PASSAGE PROVIDED:
........

FIG. 3 shows an alternate embodiment of the guide ribs (8b, 9b) which are linear and are inclined with respect to the secant lines 12. On the other hand, FIG. 4 shows another embodiment of the invention wherein the guide ribs (8c, 9c) are of arcuate configuration. However, the best compromise between venting capacity and the overall efficiency of the pump is achieved with the ribs positioned as shown in FIGS. 1 and 2.

It is understood that the foregoing description is that of the preferred embodiments of the invention and that various changes and modifications may be made thereto without departing from the spirit and scope of the invention as defined in the appended claims.

Claims

1. A selfpriming centrifugal pump for pumping an operating liquid, the centrifugal pump comprising:

a pump housing for receiving an operating liquid therein;

a suction branch which is vented when the pumping action is initiated;

a discharge branch;

an impeller rotatably mounted in said housing for rotation in a predetermined direction and so as to be disposed in the operating liquid contained therein for pumping the latter from said suction branch to said discharge branch after the suction branch is vented;

drive means for rotatably driving said impeller;

two mutually adjacent walls arranged on respective sides of said impeller to define a rotationally-symmetrical annular guide channel communicating with said suction branch;

said impeller having a plurality of vanes with respective outer tips tracing an imaginary circular peripheral band as the impeller rotates in said housing, each two mutually adjacent ones of said vanes conjointly defining an impeller cell;

guide means including two ribs having respective end edges, said ribs being mounted in said guide channel so as to place said end edges thereof on a secant drawn through said circular peripheral band near the intersections of said secant with said circular peripheral band;

said ribs being further mounted in said guide channel so as to permit said outer tips and said edges to conjointly define a predetermined clearance therebetween as said vanes rotate past said ribs and so as to extend away from said predetermined clearance in respective directions which are substantially opposite to each other;

a first one of said ribs being an injection rib positioned with respect to the direction of rotation of the impeller so as to direct a portion of said operating liquid in said guide channel back into the cells of the impeller to there establish a liquid/air mixture to draw air out of said suction branch to vent the latter;

the second one of said ribs a separation rib for separating a part of the liquid/air mixture flung into said guide channel into a liquid component and an air component so as to allow the air component to escape upwardly in said housing and to permit the separated liquid component to be directed back into the impeller cells by said injection rib as said liquid component is rotated with said impeller; and,

said injection rib and said separation rib having respective lengths, one of said lengths being greater than the other one of said lengths.

........

GIVEN DATA:
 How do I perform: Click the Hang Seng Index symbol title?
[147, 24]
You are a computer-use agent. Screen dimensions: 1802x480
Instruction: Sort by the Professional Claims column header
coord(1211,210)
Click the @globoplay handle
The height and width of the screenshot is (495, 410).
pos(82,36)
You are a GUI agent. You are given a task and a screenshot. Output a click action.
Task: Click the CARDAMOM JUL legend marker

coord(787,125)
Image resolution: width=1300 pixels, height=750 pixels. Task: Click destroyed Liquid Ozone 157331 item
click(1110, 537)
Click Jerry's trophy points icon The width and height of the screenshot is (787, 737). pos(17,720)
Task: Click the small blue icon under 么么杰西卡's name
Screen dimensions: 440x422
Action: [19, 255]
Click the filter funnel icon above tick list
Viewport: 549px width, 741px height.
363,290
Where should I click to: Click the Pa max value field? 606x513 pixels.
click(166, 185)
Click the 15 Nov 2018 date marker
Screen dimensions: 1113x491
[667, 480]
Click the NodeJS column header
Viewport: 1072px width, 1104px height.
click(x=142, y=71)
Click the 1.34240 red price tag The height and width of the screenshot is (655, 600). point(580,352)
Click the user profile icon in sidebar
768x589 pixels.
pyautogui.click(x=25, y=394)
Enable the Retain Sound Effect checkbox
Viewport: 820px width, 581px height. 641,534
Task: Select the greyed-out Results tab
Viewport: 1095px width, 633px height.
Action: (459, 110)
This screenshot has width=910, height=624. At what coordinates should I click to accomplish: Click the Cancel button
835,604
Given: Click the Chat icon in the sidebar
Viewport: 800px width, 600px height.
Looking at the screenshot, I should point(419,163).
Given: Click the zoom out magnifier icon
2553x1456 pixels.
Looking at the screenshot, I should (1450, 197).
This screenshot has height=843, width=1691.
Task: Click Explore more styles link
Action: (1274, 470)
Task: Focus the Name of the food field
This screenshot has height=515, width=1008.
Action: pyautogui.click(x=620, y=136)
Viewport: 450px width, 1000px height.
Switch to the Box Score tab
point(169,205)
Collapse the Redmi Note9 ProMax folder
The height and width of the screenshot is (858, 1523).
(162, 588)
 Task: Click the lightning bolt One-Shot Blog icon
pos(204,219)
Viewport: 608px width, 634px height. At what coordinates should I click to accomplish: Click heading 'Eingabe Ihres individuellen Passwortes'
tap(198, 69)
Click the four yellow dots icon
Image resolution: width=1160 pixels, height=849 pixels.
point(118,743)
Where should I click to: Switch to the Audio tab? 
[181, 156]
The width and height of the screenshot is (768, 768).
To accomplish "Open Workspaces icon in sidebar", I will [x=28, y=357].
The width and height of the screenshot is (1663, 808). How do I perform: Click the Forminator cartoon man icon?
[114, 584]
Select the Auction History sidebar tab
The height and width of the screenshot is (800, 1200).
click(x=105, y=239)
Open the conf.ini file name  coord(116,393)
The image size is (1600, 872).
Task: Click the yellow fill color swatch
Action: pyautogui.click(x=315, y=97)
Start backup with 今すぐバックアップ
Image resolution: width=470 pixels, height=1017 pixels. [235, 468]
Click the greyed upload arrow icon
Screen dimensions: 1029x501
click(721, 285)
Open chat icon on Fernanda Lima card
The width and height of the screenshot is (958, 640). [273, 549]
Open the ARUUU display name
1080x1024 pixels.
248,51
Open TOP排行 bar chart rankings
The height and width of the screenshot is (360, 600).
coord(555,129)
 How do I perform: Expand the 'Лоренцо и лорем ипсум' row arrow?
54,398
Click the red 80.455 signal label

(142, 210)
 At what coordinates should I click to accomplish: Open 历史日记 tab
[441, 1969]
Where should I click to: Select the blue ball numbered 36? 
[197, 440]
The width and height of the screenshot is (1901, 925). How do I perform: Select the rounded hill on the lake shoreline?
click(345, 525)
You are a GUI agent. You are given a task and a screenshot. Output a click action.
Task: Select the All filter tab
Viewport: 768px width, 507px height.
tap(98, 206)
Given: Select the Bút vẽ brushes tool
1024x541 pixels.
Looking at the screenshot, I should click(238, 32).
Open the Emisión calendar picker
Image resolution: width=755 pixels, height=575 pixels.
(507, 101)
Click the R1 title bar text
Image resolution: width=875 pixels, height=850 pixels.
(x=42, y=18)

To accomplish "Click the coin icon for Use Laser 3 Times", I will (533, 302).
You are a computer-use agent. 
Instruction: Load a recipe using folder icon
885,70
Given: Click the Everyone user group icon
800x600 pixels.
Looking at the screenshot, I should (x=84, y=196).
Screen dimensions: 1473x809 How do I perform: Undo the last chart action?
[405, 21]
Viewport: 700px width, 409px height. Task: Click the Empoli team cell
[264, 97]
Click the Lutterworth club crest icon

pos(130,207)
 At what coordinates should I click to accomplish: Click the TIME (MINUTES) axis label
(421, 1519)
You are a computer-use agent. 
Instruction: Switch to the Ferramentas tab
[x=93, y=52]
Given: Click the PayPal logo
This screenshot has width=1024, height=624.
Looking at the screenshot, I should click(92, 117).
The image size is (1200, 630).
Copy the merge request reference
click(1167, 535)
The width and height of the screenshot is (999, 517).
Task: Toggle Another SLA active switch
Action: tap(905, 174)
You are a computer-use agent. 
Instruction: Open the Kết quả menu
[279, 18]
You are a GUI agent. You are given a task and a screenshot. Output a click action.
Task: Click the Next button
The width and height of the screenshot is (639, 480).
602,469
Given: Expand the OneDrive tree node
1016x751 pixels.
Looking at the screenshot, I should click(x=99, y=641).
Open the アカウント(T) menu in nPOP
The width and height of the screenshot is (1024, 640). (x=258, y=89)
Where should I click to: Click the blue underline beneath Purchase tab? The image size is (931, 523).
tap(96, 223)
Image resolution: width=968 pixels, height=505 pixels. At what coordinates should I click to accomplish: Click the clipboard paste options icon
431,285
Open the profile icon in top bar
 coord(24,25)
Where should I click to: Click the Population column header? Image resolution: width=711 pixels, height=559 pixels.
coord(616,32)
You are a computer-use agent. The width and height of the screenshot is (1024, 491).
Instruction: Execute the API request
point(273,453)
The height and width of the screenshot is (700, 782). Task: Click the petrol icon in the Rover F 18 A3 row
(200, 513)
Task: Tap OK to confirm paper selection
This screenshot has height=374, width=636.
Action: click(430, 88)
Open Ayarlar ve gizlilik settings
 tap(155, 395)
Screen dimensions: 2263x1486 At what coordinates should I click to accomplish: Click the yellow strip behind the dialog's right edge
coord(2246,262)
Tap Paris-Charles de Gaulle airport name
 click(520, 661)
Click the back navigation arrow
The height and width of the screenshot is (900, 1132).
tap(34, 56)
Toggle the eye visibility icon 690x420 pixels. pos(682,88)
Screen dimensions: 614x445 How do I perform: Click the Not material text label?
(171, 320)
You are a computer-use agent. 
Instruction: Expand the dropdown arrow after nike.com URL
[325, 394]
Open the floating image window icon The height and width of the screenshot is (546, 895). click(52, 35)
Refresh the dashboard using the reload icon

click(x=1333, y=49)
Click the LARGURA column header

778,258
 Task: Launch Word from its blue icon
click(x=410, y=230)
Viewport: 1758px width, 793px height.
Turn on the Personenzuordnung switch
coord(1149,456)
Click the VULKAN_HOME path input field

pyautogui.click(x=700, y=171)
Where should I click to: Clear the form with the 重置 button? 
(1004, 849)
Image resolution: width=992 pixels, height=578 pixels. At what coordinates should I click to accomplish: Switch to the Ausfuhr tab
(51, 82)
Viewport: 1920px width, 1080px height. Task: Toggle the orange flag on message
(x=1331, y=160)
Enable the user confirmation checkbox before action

........

TO DO:
Please carry on with the passage above about the self-priming centrifugal pump, picking up after its last sentence.

TASK OUTPUT:
2. The selfpriming centrifugal pump of claim 1, said ribs being linear and mounted in said guide channel so as to lie on said secant.

3. The selfpriming centrifugal pump of claim 1, said ribs being linear and mounted in said guide channel so as to be inclined with respect to said secant.

4. The selfpriming centrifugal pump of claim 1, said ribs being arcuate along their respective lengths.

5. The selfpriming centrifugal pump of claim 1, said two ribs being a first pair of ribs and said guide means comprising a plurality of said pairs of ribs arranged on respective secants drawn through said circular peripheral band.

6. The selfpriming centrifugal pump of claim 1, said ribs being fixedly attached to one of said walls.

7. The selfpriming centrifugal pump of claim 1, said ribs and said end edges thereof having a width corresponding to the width of said annular guide channel.